As described above, according to the present invention, a pulse signal is generated according to a time difference between transmission and reception of an electromagnetic wave pulse, and a constant current charging circuit charges a capacitor only for the time of the pulse signal. Since the peak value of the terminal voltage of this capacitor is held and the distance from the peak value to the DUT is calculated, sufficient distance resolution can be obtained without using a high clock frequency, and high-frequency technology can be used.
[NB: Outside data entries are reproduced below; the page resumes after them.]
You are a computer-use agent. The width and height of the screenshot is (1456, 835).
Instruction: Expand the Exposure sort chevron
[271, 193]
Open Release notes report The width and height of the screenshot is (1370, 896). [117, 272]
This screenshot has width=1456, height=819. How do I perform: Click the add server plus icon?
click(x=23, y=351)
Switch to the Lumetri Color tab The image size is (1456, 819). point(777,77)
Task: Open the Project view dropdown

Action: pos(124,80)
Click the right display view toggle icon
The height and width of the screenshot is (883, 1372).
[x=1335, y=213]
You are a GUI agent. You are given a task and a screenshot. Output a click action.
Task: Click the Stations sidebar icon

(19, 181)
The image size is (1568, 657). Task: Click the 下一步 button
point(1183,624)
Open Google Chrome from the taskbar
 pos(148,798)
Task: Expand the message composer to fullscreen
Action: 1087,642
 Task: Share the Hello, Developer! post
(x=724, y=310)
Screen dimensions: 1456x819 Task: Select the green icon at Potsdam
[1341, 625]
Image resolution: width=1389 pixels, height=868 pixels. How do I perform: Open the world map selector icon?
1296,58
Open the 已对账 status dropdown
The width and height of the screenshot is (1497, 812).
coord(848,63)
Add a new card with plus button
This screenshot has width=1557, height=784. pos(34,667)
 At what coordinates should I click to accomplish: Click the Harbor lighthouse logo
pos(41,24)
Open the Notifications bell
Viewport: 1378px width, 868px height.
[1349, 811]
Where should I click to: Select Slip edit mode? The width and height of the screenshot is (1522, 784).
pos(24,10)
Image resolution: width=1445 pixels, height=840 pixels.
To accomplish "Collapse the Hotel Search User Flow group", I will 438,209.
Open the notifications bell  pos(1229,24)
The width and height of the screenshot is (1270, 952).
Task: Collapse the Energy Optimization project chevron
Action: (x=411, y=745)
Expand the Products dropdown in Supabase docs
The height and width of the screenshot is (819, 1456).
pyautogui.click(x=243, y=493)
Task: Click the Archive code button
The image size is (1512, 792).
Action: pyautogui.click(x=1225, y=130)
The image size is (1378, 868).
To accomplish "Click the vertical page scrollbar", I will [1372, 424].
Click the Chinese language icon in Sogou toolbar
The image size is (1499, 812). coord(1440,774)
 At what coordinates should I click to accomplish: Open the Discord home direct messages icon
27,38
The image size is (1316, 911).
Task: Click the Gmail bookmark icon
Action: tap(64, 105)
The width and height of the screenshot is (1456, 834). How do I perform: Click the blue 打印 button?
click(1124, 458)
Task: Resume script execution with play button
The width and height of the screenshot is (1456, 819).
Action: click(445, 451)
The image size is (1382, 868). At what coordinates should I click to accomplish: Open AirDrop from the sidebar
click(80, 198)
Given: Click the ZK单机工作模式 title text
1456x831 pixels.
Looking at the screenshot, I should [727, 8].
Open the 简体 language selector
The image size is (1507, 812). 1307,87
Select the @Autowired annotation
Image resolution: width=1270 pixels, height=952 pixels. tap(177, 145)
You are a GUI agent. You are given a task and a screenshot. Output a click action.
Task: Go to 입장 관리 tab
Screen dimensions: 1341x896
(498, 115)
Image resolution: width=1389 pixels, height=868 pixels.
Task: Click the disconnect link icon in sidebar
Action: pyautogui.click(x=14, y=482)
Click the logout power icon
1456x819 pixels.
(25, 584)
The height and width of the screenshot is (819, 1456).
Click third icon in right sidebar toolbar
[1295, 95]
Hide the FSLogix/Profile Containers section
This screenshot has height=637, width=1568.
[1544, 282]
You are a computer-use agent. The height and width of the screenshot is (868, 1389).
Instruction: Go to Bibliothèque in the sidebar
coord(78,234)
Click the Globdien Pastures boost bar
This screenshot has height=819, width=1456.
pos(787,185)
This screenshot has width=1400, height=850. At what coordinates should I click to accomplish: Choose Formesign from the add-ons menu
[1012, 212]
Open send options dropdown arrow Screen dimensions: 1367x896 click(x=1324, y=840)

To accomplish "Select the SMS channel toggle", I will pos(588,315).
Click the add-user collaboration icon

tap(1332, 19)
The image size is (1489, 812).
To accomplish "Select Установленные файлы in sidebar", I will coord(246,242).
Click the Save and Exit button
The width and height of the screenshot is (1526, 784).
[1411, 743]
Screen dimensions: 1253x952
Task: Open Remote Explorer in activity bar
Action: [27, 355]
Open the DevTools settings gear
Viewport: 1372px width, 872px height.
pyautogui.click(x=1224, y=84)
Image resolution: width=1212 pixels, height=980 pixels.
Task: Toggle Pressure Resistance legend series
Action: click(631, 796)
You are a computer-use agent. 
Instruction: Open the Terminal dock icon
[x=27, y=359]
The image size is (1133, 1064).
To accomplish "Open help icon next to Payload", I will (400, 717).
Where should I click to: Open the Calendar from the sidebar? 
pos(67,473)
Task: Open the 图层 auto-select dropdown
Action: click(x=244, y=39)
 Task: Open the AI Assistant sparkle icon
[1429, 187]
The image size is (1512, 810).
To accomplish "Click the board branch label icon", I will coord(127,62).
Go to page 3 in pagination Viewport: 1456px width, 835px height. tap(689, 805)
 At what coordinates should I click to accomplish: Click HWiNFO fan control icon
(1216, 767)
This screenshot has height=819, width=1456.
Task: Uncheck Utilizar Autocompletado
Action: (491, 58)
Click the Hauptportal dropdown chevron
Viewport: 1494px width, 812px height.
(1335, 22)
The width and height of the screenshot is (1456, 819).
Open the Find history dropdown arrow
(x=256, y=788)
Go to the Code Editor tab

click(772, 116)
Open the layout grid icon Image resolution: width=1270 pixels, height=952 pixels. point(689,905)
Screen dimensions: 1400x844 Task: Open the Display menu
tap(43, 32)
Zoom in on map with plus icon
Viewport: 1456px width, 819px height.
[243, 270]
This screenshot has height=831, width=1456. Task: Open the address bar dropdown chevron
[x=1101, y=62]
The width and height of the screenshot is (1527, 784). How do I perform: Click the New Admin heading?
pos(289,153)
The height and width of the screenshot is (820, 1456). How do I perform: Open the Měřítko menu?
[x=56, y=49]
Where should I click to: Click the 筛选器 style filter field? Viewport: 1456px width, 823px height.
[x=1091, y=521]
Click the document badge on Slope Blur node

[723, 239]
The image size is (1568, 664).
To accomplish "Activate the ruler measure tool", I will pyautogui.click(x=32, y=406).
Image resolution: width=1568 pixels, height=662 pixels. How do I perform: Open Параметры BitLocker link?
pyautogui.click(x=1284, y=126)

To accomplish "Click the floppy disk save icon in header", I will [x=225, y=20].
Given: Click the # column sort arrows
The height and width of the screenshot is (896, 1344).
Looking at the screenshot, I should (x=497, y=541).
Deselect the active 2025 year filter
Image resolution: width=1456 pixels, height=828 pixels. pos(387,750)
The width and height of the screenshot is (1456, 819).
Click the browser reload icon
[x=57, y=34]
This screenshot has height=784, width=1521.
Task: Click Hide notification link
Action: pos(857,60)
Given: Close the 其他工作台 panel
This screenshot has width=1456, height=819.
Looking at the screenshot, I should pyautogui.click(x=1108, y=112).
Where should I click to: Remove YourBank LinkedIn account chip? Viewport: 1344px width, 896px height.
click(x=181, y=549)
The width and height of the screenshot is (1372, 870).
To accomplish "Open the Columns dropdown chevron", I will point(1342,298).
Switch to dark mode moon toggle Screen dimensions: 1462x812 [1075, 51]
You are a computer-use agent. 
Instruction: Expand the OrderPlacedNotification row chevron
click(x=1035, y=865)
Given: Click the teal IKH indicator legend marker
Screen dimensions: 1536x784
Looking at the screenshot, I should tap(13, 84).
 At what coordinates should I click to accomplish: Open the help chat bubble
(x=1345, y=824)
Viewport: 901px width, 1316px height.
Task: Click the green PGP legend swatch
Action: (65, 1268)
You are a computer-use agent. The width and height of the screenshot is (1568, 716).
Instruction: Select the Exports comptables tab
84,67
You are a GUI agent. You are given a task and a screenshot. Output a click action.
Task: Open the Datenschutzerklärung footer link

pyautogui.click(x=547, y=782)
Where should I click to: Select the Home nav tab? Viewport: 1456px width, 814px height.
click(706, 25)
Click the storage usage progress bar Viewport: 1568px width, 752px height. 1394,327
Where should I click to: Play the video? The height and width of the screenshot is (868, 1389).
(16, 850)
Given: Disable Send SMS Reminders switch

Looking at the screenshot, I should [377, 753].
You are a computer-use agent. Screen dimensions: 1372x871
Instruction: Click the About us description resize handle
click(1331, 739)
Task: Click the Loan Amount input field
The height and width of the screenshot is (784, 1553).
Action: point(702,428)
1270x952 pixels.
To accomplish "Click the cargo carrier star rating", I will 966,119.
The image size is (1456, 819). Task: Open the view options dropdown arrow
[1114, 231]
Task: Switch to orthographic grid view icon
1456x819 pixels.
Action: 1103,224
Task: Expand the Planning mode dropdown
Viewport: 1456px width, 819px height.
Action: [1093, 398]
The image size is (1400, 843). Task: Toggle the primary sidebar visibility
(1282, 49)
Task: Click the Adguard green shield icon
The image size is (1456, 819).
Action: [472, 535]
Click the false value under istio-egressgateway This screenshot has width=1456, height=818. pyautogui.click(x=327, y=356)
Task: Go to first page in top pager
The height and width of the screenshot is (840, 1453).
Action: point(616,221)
Since there is no need to incorporate and design circuits and structures, no special parts are required, it can be manufactured at low cost, and there is no need to increase the resolution by statistical processing, there is the effect that measurement data can be obtained in real time.

[Brief description of drawings]

FIG. 1 is a block diagram showing a circuit configuration of an embodiment of the present invention.

FIG. 2 is a timing chart showing the operation of the circuit of FIG.

FIG. 3 is a circuit diagram showing a specific example of the circuit of FIG.

FIG. 4 is an explanatory diagram showing the measurement principle when measuring a distance using electromagnetic waves.

FIG. 5 is an explanatory diagram showing the measurement principle when measuring a distance using electromagnetic waves.

FIG. 6 is a block diagram showing a conventional example.

[Explanation of symbols]

 1 DUT 2 Transmitter 3 Receiver 4 Pulse synthesis circuit 8 Constant current charging circuit 9 Peak hold circuit 19 Capacitor

Claims (1)

[Claims] 1. A transmitter for transmitting an electromagnetic wave pulse to an object to be measured, a receiver for receiving a reflected wave pulse from the object to be measured, and a pulse signal according to a time difference between transmission and reception of the electromagnetic wave pulse. Pulse circuit, a constant current charging circuit that charges the capacitor only for the time of the pulse signal, and a peak hold circuit that holds the peak voltage of the output of this constant current charging circuit, and the measured object from the held peak voltage. Distance measuring device characterized by calculating the distance to.